Various considerations

Issues if the bridge database is rolled back

channel_room table

  • Duplicate rooms will be created on matrix.

sim table

  • Sims will already be registered, registration will fail, all events from those sims will fail.

guild_space table

  • channelToKState will fail, so channel data differences won't be calculated, so channel/thread creation and sync will fail.

event_message table

  • Events referenced by other events will be dropped, for example
    • edits will be ignored
    • deletes will be ignored
    • reactions will be ignored
    • replies won't generate a reply

file

  • Some files like avatars may be re-uploaded to the matrix content repository, secretly taking more storage space on the server.

webhook

  • Some duplicate webhooks may be created.

sim_member table

  • Some sims will try to re-join the room, which is slow the first time.

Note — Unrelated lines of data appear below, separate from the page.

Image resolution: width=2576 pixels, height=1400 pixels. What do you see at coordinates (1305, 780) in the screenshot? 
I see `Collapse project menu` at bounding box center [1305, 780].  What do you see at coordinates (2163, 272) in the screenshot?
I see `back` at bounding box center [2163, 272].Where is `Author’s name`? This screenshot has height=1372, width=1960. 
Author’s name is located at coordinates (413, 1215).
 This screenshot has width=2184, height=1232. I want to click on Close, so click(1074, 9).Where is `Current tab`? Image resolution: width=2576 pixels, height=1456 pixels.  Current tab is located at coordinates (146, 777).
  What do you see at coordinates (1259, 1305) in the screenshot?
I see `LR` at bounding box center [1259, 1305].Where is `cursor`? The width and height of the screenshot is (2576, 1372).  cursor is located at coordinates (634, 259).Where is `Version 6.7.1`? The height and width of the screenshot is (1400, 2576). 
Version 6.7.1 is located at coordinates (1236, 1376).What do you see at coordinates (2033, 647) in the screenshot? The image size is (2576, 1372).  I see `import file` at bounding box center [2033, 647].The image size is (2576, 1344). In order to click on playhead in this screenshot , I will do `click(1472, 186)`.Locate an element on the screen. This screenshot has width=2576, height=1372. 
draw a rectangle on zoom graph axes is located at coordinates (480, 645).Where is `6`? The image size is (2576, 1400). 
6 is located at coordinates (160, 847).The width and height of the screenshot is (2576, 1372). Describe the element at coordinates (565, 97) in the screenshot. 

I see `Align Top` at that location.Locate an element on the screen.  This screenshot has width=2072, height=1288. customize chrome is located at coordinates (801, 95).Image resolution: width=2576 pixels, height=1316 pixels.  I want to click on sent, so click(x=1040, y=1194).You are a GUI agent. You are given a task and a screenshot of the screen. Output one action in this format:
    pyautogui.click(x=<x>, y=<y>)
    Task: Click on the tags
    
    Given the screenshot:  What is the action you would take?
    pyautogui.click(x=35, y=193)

Creating and notifying about new threads:

Discord's gateway events when a thread is created off a message:

  1. Regular MESSAGE_CREATE of the message that it's going to branch off in the future. Example ID -6423
  2. It MESSAGE_UPDATEd the ID -6423 with this whole data: {id:-6423,flags: 32,channel_id:-2084,guild_id:-1727} (ID is the message ID it's branching off, channel ID is the parent channel containing the message ID it's branching off)
  3. It THREAD_CREATEd and gave us a channel object with type 11 (public thread) and parent ID -2084 and ID -6423.
  4. It MESSAGE_CREATEd type 21 with blank content and a message reference pointing towards channel -2084 message -6423. (That's the message it branched from in the parent channel.) This MESSAGE_CREATE got ID -4631 (a new ID). Apart from that it's a regular message object.
  5. Finally, as the first "real" message in that thread (which a user must send to create that thread!) it sent a regular message object with a new message ID and a channel ID of -6423.

When viewing this thread, it shows the message branched from at the top, and then the first "real" message right underneath, as separate groups.

Problem 1

If THREAD_CREATE creates the matrix room, this will still be in-flight when MESSAGE_CREATE ensures the room exists and creates a room too. There will be two rooms created and the bridge falls over.

Possible solution: Ignore THREAD_CREATE

Then the room will be implicitly created by the two MESSAGE_CREATEs, which are in series.

Possible solution: Store in-flight room creations - ✔️ this solution is implemented

Then the room will definitely only be created once, and we can still handle both events if we want to do special things for THREAD_CREATE.

Possible solution: Don't implicitly create rooms

But then old and current threads would never have their messages bridged unless I manually intervene. Don't like that.

Problem 2

MESSAGE_UPDATE with flags=32 is telling that message to become an announcement of the new thread's creation, but this happens before THREAD_CREATE. The matrix room won't actually exist when we see MESSAGE_UPDATE, therefore we cannot make the MESSAGE_UPDATE link to the new thread.

Possible solution: Ignore MESSAGE_UPDATE and bridge THREAD_CREATE as the announcement - ✔️ this solution is implemented

When seeing THREAD_CREATE (if we use solution B above) we could react to it by creating the thread announcement message in the parent channel. This is possible because THREAD_CREATE gives a thread object and that includes the parent channel ID to send the announcement message to.

While the thread announcement message could look more like Discord-side by being an edit of the message it branched off:

look at my cat

Thread started: [#cat thread]

if the thread branched off a matrix user's message then the bridge wouldn't be able to edit it, so this wouldn't work.

Regardless, it would make the most sense to post a new message like this to the parent room:

Reply to: look at my cat

[me] started a new thread: [#cat thread]